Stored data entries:

┄┄┄┄┄┄┄┄┄┄

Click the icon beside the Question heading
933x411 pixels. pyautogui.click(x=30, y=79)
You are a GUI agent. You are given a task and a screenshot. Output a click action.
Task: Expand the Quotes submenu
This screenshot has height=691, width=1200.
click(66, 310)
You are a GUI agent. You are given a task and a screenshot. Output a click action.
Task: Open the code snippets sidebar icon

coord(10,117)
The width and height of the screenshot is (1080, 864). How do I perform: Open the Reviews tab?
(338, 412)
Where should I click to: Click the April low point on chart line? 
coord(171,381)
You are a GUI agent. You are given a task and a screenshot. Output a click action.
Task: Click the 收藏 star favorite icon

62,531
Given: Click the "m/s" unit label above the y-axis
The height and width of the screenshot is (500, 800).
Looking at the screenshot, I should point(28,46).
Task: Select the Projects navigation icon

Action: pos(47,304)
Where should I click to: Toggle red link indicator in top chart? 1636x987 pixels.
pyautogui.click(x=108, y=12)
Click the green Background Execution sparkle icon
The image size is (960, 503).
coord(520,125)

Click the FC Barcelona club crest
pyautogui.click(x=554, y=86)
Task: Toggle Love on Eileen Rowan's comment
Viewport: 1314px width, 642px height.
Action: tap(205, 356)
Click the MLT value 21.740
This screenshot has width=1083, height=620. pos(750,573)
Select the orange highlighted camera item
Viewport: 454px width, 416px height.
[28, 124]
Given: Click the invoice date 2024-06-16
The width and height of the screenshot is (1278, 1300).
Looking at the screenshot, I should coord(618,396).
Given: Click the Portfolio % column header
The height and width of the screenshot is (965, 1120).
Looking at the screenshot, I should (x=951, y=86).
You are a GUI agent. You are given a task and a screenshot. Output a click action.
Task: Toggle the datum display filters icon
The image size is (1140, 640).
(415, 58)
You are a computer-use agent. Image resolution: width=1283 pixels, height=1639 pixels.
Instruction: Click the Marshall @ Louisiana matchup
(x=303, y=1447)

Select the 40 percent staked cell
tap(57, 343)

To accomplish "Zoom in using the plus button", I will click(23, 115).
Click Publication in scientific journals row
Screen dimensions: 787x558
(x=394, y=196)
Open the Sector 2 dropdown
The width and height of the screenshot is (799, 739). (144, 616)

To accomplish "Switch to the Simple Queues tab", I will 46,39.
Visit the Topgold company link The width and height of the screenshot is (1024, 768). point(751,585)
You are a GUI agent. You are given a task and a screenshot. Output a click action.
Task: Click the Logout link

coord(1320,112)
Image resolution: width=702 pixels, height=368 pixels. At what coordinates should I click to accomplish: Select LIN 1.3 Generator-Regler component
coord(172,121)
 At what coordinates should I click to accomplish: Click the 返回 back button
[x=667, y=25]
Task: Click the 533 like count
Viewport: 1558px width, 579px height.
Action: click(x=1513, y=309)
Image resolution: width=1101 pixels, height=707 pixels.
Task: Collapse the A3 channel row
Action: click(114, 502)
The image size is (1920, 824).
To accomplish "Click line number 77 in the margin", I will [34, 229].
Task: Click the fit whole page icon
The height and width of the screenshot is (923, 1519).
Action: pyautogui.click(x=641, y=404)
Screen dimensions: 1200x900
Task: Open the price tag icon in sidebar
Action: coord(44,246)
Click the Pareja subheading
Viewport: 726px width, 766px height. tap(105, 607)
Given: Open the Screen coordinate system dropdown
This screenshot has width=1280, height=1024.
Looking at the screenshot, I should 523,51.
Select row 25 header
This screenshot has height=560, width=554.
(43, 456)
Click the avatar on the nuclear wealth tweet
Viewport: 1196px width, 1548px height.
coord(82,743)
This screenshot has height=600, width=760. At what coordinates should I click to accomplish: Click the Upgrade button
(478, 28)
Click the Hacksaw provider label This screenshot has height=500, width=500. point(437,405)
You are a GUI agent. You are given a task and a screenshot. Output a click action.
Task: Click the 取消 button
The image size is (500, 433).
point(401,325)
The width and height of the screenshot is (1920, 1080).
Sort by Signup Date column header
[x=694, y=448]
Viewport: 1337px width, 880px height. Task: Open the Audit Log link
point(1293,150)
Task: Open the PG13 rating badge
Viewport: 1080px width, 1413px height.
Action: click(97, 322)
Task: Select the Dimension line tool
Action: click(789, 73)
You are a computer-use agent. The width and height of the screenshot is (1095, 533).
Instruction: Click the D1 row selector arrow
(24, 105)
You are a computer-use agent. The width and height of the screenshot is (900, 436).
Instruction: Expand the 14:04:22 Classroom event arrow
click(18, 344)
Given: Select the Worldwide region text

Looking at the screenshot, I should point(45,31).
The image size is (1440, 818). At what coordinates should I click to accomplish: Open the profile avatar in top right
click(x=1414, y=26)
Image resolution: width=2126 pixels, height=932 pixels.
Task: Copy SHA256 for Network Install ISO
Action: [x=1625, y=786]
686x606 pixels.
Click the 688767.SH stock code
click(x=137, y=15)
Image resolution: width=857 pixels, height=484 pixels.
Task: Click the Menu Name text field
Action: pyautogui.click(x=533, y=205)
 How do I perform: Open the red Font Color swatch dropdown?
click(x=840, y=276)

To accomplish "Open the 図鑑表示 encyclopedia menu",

┄┄┄┄┄┄┄┄┄┄

What you need to do:
Write out again only the lines from the one with "Given: Select the Worldwide region text" through the last line of the records above. Keep every word as it stands.

Output:
Given: Select the Worldwide region text

Looking at the screenshot, I should point(45,31).
The image size is (1440, 818). At what coordinates should I click to accomplish: Open the profile avatar in top right
click(x=1414, y=26)
Image resolution: width=2126 pixels, height=932 pixels.
Task: Copy SHA256 for Network Install ISO
Action: [x=1625, y=786]
686x606 pixels.
Click the 688767.SH stock code
click(x=137, y=15)
Image resolution: width=857 pixels, height=484 pixels.
Task: Click the Menu Name text field
Action: pyautogui.click(x=533, y=205)
 How do I perform: Open the red Font Color swatch dropdown?
click(x=840, y=276)

To accomplish "Open the 図鑑表示 encyclopedia menu",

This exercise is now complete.